Trying earnestly to sort out stereotype from reality? The
American Indian Library Association can help! They've
put together this handy guide. Hint: the site from which
I sourced this image is doing it wrong.
"Once you get interested in these primitive Indians of California," Jaime de Angulo says in his preface to the book, "you will read more and more about them. It's too bad that most of the literature [on the California Indians - remember, this is the early 1930s] is of a technical nature, published in scientific journals. On the other hand, good, readable, interesting accounts or tales, such as are sometimes found in the ordinary magazines, are usually not only inaccurate, but give a false idea of the Indian background. What they give you is the orthodox mixture of romantic and picturesque elements that is the usual conception of the Indian by the average white man."

Wait, he said primitive! That's not cool, right? Well, he was being a little tongue in cheek, there. He's very well aware - yes, even in the 1930s! - that "primitive" thinking is complex and nuanced, and what seems like foolish superstition to the white folk comes from an unwillingness to be unsentimental about wonder, strangeness, mystery. We can't approach it without a lot of hand-wringing. But here's what else he has to say about primitive thinking, and it's the best reason to read this book that I can give:

When he first went among the California Indians, he says, "As soon as you listen and don't ask too many fool questions, and especially as soon as they feel that you are sincere in not looking down on them as inferior brutes, they accept you as another human being. Then you discover a lot of very interesting things about primitive thinking. Living among them, sprawling under the oak trees, watching the clouds or a procession of ants, or a hawk perching on a dead pine, you gossip, you talk about so-and-so and what a liar he is, or two men start arguing about who made the world, and a young fellow tries to reconcile his knowledge of motors and the electric spark with Indian ideas of medicine and religion. Pretty soon you find yourself drifting into their lingo, and even their ways of thinking.

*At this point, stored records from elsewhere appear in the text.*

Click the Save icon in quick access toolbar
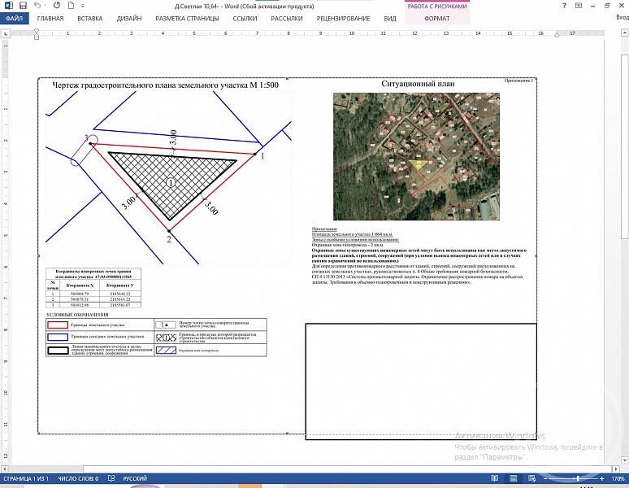Viewport: 629px width, 488px height. (21, 5)
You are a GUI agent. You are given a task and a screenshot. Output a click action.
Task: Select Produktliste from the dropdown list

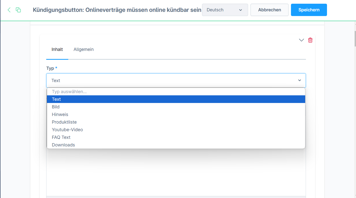64,122
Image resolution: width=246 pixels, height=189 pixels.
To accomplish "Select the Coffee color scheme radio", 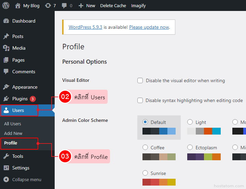I will point(145,148).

Then you catch yourself with a start; you remember you are a white man, and supposed to be a scientist; and you wonder whether you are playing a game with yourself. You try to explain thought to yourself. You feel puzzled. You wonder whether you are dropping back into childhood, and the wonder-time of stories, and fairies, and miracles, and marvelous things. And then you listen to another story of when the animals were men..."

You know. Listening. It's pretty f!#&ing awesome.

Here's a last offering from him for you, and if you don't like it, I don't know what the f!#& to tell you:

wildcat
you who walk the trail in broad daylight
contemptuous and haughty

puma
you who unseen follow people on the trail
curious and shy

which of you
last night
uttered that long cry
so full of longing

(berkeley 27 feb '50)

poem via Kater Murr's Press

2 comments:

  1. Hmm... sounds kind of like Anansi Boys but not.

    ReplyDelete
    Replies
    1. I'd say emphasis on the not, there. First of all it's not a novel, it's a story. Secondly, it doesn't borrow other people's mythology for a Western form of fiction. I like Anansi Boys okay, as books go, but it's a white dude book. Nothing inherently wrong with that; I don't mean it as a slur, just an observation. This, not so much a white dude book. You have to suspend your desire for narrative convention, and not in an obnoxious post-modern way, in a rich fabulous alive poetic listening-to-stories way.